Die größte Herausforderung besteht darin, die richtigen Daten zu sammeln und zu verknüpfen, damit die KI wirklich sinnvolle Ergebnisse liefern kann. Es geht also nicht nur darum, ein Large Language Model zu trainieren, sondern auch darum, Echtzeitdaten in den Prozess zu integrieren. Eine weitere Herausforderung ist der Kostenaspekt: Die Nutzung eines Large Language Models kann sehr teuer werden, vor allem, wenn es in Echtzeit auf komplexe Abfragen reagieren muss. Daher ist es wichtig, dass wir die Nutzung der KI optimieren und sicherstellen, dass sie effizient arbeitet. Denken Sie beispielsweise auch daran, dass nicht jedes Large Language Model in jedem Land aus regulatorischen Gründen und Datenschutzvorgaben verwendet werden kann. Wir bei Siemens evaluieren also verschiedene Large Language Models und arbeiten auch daran, lokale Instanzen, sogenannten Small Language Models, auf Industrie-PCs on premise künftig betreiben zu können.
Sehen Sie in naher Zukunft eine Entwicklung, die diese Technologien auch für kleine Unternehmen erschwinglich macht?
Ja, definitiv. Die Technologie entwickelt sich rasant, und ich bin überzeugt, dass wir in den nächsten Jahren deutlich kostengünstigere Lösungen sehen werden. Die Hardware-Kosten für KI-Beschleuniger sinken bereits, und auch die KI-Modelle selbst werden kleiner und spezialisierter. Dadurch wird Generative KI in naher Zukunft auch für kleinere Unternehmen erschwinglich sein, davon bin ich absolut überzeugt. Wir wollen bei Siemens sicherstellen, dass unsere Lösungen jeder Unternehmensgröße zugänglich sind. Das bedeutet, KI-Lösungen müssen einfach zu bedienen und gleichzeitig erschwinglich sein.
Was spricht somit für Siemens, warum sollten sich Maschinenbauer und Anlagenbetreiber an Sie wenden, um KI zur Steigerung der Wettbewerbsfähigkeit einzusetzen?
Siemens bringt zwei wesentliche Stärken mit: unser tiefes Verständnis der Automatisierungstechnik und unsere umfangreiche Erfahrung im Bereich der KI. Wir arbeiten seit Jahren an der Entwicklung von KI-Lösungen, die speziell auf die Bedürfnisse der Industrie zugeschnitten sind. Zudem haben wir die Möglichkeit, mit großen Technologieunternehmen wie Microsoft oder Nvidia zusammenzuarbeiten, um sicherzustellen, dass unsere Lösungen den Anforderungen der Industrie gerecht werden. Diese Kombination aus technologischem Know-how und industrieller Expertise macht uns zum idealen Partner, wenn es darum geht, KI erfolgreich in Produktionsprozessen einzusetzen.

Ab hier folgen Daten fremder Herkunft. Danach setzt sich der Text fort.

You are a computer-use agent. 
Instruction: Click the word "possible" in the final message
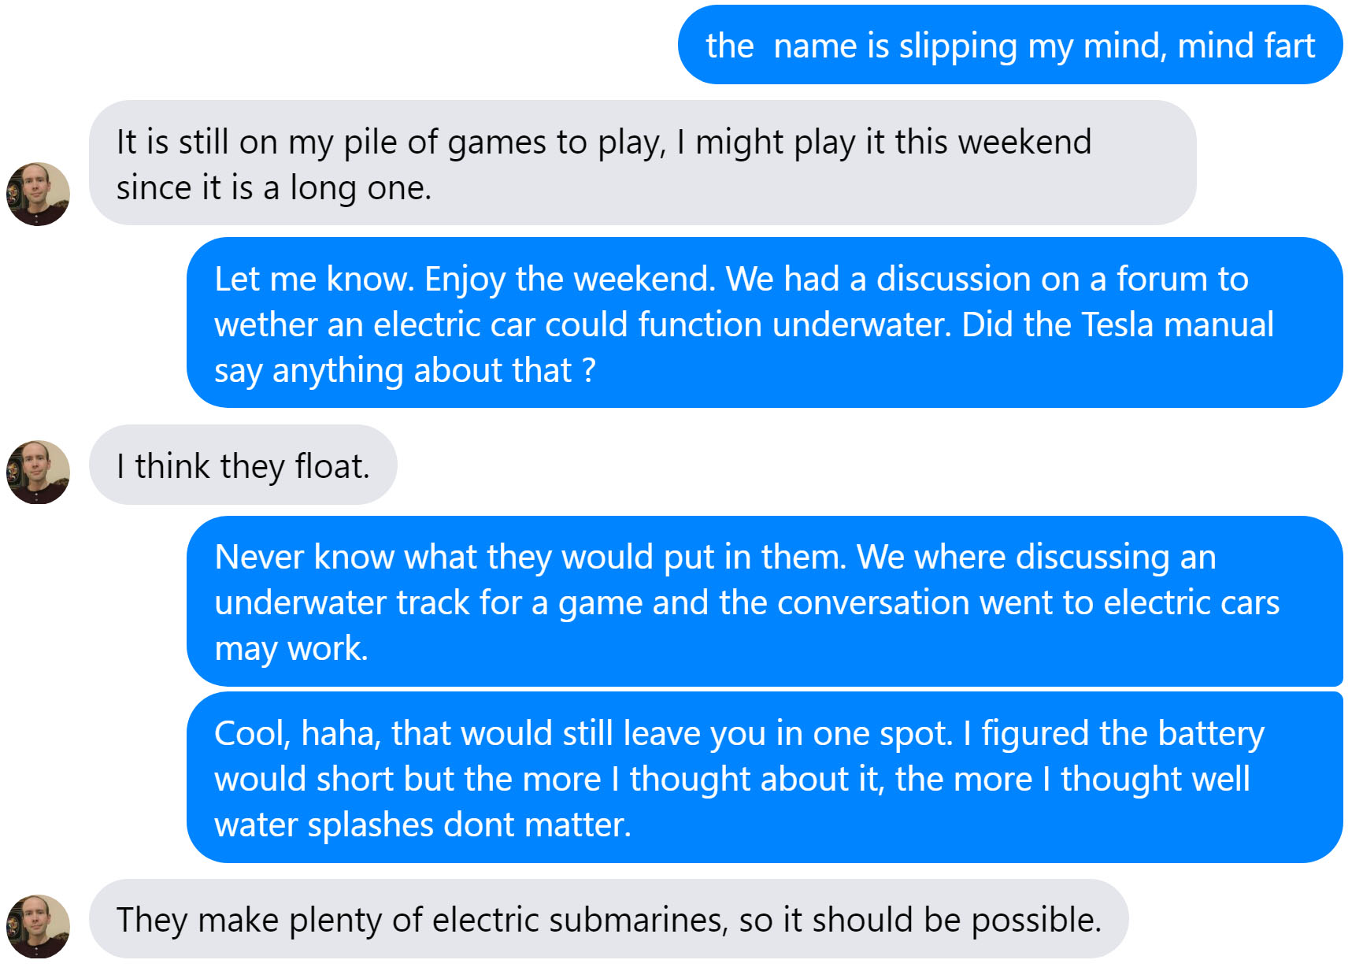point(1035,920)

Welche persönlichen Ziele haben Sie sich für die kommenden Jahre bei Siemens gesteckt?
Mein Ziel ist es, die Automatisierung in die Zukunft zu führen. Das bedeutet, dass wir nicht nur moderne IT-Technologien und KI einbeziehen müssen, sondern auch ein starkes Ökosystem aufbauen. Automatisierung war früher oft als Jobkiller verschrien, aber heute ist klar: Ohne Automatisierung und Digitalisierung werden wir es nicht schaffen, in der Industrie nachhaltiger zu wirtschaften. Wir müssen die Automatisierung und Digitalisierung noch stärker in die Breite bringen und sie für alle Unternehmen nutzbar machen – unabhängig von deren Größe.